> Activity 1
In the Pinterest article, by how much had the company's stock risen in after-hours trading on Tuesday?
> Activity 2
Please return the passage of the Pinterest article from "The stock had" up to and including "for Pinterest’s story.", word for word.

> Extracted text

Pinterest Inc. is expected to make a deeper push into commerce under its newly named chief executive, a move greeted with some cheers among Wall Street analysts despite a muted stock reaction.
Shares of the company, which helps people collect inspirational ideas from across the internet, were off 1.4% in morning trading Wednesday following Pinterest’s
announcement an afternoon earlier that co-founder Ben Silbermann would be stepping down from the CEO post and replaced by Bill Ready, a veteran of Alphabet Inc.’s
Google and PayPal Holdings Inc.
The stock had been up as much as 11% in after-hours trading Tuesday, according to FactSet data.
“I absolutely believe that Pinterest has the potential to be a 100-year company,” Ready wrote in a LinkedIn post. He added that Pinterest will look to “help people engage more deeply” with what they see on Pinterest, and said that his background in commerce and payments gives him confidence that Pinterest can “build something unique.”
Opinion: Pinterest’s new CEO faces rough road in getting users to buy instead of just pinning
Baird’s Colin Sebastian saw the move as “incrementally positive” for Pinterest’s story.

> The data
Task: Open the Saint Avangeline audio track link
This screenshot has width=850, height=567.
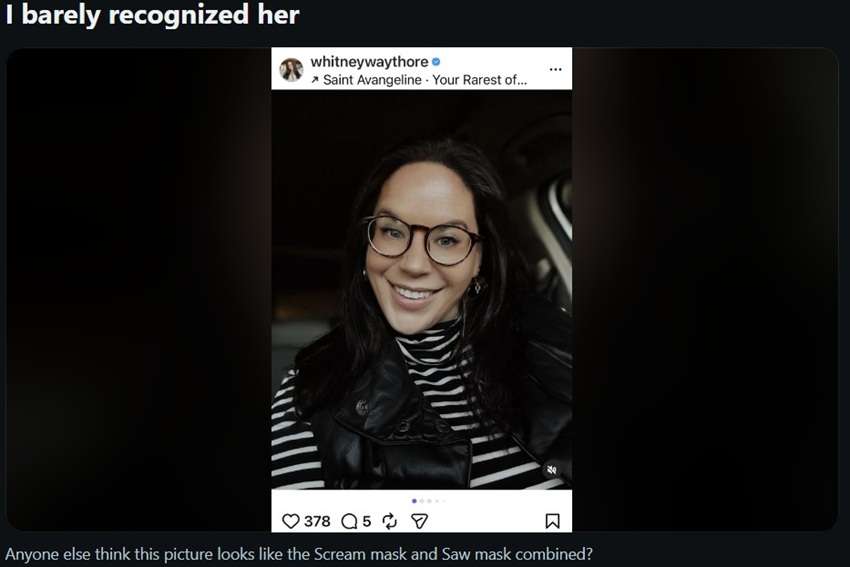Action: 424,80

> Final answer 1
As much as 11%, according to FactSet data.

> Final answer 2
The stock had been up as much as 11% in after-hours trading Tuesday, according to FactSet data.
“I absolutely believe that Pinterest has the potential to be a 100-year company,” Ready wrote in a LinkedIn post. He added that Pinterest will look to “help people engage more deeply” with what they see on Pinterest, and said that his background in commerce and payments gives him confidence that Pinterest can “build something unique.”
Opinion: Pinterest’s new CEO faces rough road in getting users to buy instead of just pinning
Baird’s Colin Sebastian saw the move as “incrementally positive” for Pinterest’s story.